In summary, unless the Central Limit Theorem has stopped applying
chez vous the idea that you could have an "SNR per sensor area" is
wrong (it is the same as saying that your camera's SNR increases
every time you make an exposure because the total amount of light it
has received increases - which is not to be confused with saying that
SNR increases when you prolong a single exposure because the amount
of light received increases).
Noise is properly characterized not by a single number; it has a spectral power distribution as a function of spatial frequency. It is therefore important to take into account when comparing images from cameras with different pixel counts, that one has image data out to higher spatial frequencies than the other.
For instance, in the graph I presented above, the Nyquist frequency of the 40D was at 209 on the horizontal axis, while the Nyquist frequency of the 50D was at 256. The noise power spectra are clearly the same, out to the limit of resolution of the 40D; the 50D noise spectrum then continues out to the limit of its resolution.
The std dev of uniform tonality patches is a particular average over the power distribution -- the square root of the area under the power distribution curve. Because the 50D has more resolution, and only because of that, the std dev of noise in uniform tonality patches is higher for the 50D.

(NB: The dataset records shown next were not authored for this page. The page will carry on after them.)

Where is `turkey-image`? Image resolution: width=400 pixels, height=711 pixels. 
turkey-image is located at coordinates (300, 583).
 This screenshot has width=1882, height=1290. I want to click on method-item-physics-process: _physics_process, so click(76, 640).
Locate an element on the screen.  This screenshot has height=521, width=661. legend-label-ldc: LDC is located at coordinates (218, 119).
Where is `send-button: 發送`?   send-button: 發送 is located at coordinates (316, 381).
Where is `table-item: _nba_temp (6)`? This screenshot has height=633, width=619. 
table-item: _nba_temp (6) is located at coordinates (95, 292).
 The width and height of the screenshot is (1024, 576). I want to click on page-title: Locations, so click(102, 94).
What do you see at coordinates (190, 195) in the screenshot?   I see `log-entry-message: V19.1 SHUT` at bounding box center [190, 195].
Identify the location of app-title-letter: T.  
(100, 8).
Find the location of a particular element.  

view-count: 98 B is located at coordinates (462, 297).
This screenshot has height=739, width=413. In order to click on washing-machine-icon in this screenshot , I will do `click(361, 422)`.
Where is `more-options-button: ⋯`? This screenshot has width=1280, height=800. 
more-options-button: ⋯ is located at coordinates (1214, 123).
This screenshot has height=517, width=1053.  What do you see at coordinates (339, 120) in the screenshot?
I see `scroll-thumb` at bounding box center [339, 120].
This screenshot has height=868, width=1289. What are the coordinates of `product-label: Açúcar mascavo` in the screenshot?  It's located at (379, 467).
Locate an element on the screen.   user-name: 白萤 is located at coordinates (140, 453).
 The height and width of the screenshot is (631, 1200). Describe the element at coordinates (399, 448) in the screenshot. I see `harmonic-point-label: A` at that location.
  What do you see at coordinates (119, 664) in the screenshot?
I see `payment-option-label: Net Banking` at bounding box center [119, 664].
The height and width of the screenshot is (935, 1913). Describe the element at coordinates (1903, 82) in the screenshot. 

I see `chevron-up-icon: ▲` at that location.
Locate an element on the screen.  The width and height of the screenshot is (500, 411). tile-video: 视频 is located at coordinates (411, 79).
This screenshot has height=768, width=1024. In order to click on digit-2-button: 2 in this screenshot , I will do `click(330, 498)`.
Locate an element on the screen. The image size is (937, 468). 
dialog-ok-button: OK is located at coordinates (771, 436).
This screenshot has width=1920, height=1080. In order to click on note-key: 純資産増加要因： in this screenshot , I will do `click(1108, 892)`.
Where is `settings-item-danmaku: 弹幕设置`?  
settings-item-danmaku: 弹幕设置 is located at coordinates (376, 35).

One way to see that the std dev is measuring a scale dependent quantity is to resample the 50D image to the dimensions of the 40D. This throws away all the image information at fine scales, and it also throws away all the noise power at high scales. A good downsampling algorithm (eg Lanczos) quite faithfully reproduces the noise power spectrum of the 40D from the 50D after downsampling, and the std devs are quite close. This is not because downsampling has reduced the noise at any particular spatial frequency -- the noise power at fixed spatial frequency differs very little after downsampling -- rather it is because downsampling has removed some frequencies from the spectrum altogether, and the noise power at those frequencies has been removed along with it.
In any case, there is an alternative: calculate the ratio of the SNR
at 10% reflectance to the SNR at 1% reflectance, which takes account
of anything there is to take account of. The multiple regression
using pixel pitch and camera date as predictors of this ratio is
practically identical to the regression using them as predictors of
the component SNRs.
--
The slope of the SNR of RAW data is a measure of something else entirely, indirectly and imprecisely an indicator of the photon gathering efficiency per pixel. The precise way to measure the latter is actually to plot the noise
variance
per pixel as a function of mean signal in raw levels; the inverse of the slope is the number of photons gathered per raw level.
Again, to be converted to a meaningful statistic, one should divide by the pixel area to get a sense of the efficiency of the sensor.